Less than two weeks later, a young Pinduoduo worker leaped to his death during a brief visit to his parents. The next day, a third employee said he had been fired after criticizing Pinduoduo’s work culture.

The day after that, a delivery driver for another technology company set himself on fire, demanding unpaid wages.

“I want my blood and sweat money,” he said in a video shared widely on Chinese social media in recent weeks.

The string of deaths and protests has reopened a national debate around the power of China’s biggest technology companies and the expectations they impose on their employees at a time when internet giants around the world are under fierce scrutiny.

Users have called for boycotts of Pinduoduo, one of China’s biggest online shopping platforms. Authorities in Shanghai, where the company is based, announced an investigation into its working conditions. The company is no longer co-sponsoring the state broadcaster’s Lunar New Year gala, China’s most-watched television program.

Pinduoduo said in statements that it would offer employees psychological counseling. It also released a screenshot of a message that it said was from the father of the female employee who died, thanking the company for its support. A Pinduoduo spokesperson declined to comment further.

The New York Times

The Pinduoduo app. The company said it would offer psychological counseling to employees after the deaths of two young colleagues.
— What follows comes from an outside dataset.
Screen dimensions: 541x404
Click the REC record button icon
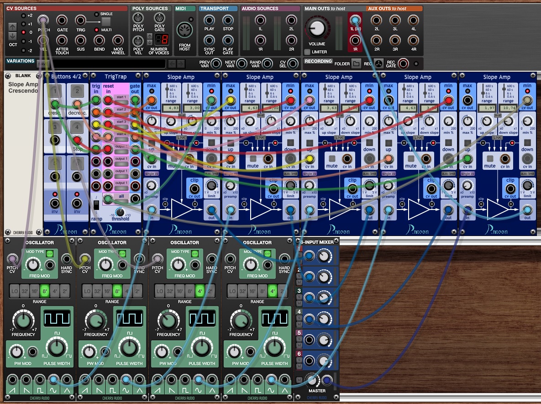[378, 63]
Both the government and ordinary citizens have begun turning on the companies they once held up as symbols of China’s growing superpower status. Chinese officials recently announced an antitrust investigation into Alibaba. Jack Ma, that e-commerce group’s billionaire co-founder, has become a favorite villain online. Regulators abruptly halted the much-anticipated initial public offering of Ant Group, Alibaba’s sister company.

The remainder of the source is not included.